Aquele adolescente que aceitara a Jesus aos seus 11 anos de idade, nem sabia o que estava fazendo. E partir daquele dia, ele passou a ir aos cultos, se envolver com ministérios de uma igreja, como se ele estivesse se escondendo, fugindo de seus problemas. Era como se ele estivesse colocando em si mesmo uma mascara. Além disso, fazia bonito para o seu pai, para os seus avôs e para tentar convencer sua mãe de se converter – quando ele mesmo não havia realizado isso genuinamente.
Houve um desgaste, e a vida daquele rapaz não era mais a mesma. Sempre foi muito inteligente, amigável, bem humorado, divertido… Mas a separação de seus pais havia mudado completamente o modo de ser dele. Ao olhar pra trás, bate uma saudade nos momentos que ao menos aparentávamos ser uma família feliz. Os presentes, as viagens, os endereços por onde moramos, e as reuniões com amigos e familiares.
Tentando analisar toda essa história por fora, ainda não me considero feliz. Tive meu batismo, tanto no Espírito Santo quanto nas águas. Pude experimentar o que era um Encontro, o que era um Congresso de Louvor e Adoração, ministração em outras igrejas, a arte de evangelizar e cuidar de “ovelhas”.
Hoje minha mãe está firme na mesma igreja que eu congrego. Pude vê-la ir e voltar de um Encontro com Deus e presenciei o seu Batismo, a sua primeira participação na Santa Ceia. Mas isso pra mim acaba se tornando um peso. Porque antes eu ia em função do meu pai, e agora da minha mãe – temendo que ela possa “cair”. Mas quando irei por mim mesmo?
Se pra mim, tudo o que eu vivera fora somente uma mera emoção. Se pra mim, a minha vida antes era mais feliz, o que eu faço hoje numa igreja, sustentando uma Bíblia em minhas mãos e respondendo que sou evangélico quando me perguntam de qual religião eu sou?
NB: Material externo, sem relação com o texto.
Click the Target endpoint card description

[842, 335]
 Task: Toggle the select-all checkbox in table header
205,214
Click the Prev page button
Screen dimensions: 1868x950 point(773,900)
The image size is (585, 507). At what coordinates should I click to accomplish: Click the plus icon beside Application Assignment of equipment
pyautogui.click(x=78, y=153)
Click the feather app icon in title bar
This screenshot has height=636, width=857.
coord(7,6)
Muitas pessoas têm me aconselhado a não parar, a nunca parar de lutar, a continuar seguindo em frente. E elas têm me falado coisas muitos bonitas de se ouvir, muito interessantes e até úteis. Mas acontece que eu não sei se é isso o que eu quero pra minha vida.
Orar, jejuar, interceder, adorar, glorificar, louvar, ler a Bíblia, ter intimidade com Deus, evangelizar, ministrar… Enfim, pra mim é muito mais confortável e menos desgastante eu viver a minha vida normalmente. Não sinto a vontade e nem a necessidade de conjugar todos estes verbos citados acima.
Se Deus realmente existe, se Ele realmente tem sonhos e propósitos a serem realizados e cumpridos em minha vida, que não passe de hoje a chance dEle me falar algo definitivamente concreto e real. Pois eu já cansei de orar e não ouvir nada e nem sentir nada. Cansei de ler a Bíblia e não encontrar nada que me impacte de verdade. E cansei de ouvir mensagens e louvores bonitos que me causam efeitos instantâneos.
Tantos “adoradores” e ministros da Palavra de Deus testemunham experiências impactantes, tremendas e sobrenaturais com Ele, e porque eu nunca tive?
O que leva Ludmila Ferber a falar do Espírito Santo de Deus como se Ele fosse mais real se Ele não é de carne e osso? O que leva a Ana Paula Valadão falar tantas coisas e fazer tantas coisas loucas ao olhar humano? O que leva o Pastor Silas Malafaia ter toda aquela garra e coragem de falar um monte de “verdades” e conduzir muitas vidas? Eles e outros são os privilegiados e eu faço parte duma minoria que só ouve e não muda? Isso me faz o que? Nada! Sinto-me parte de um público que sempre estará cabisbaixo e terei que pagar ou comprar algo destes para me reanimar e assim proporcionar a tal prosperidade para eles.
Queria poder amar a Deus e ter um relacionamento fiel com Ele. Queria poder não somente pregar, mas também viver as verdades ministradas. Mas, não tem sido assim durante 12 anos… Quando vai ser? Ou não será nunca?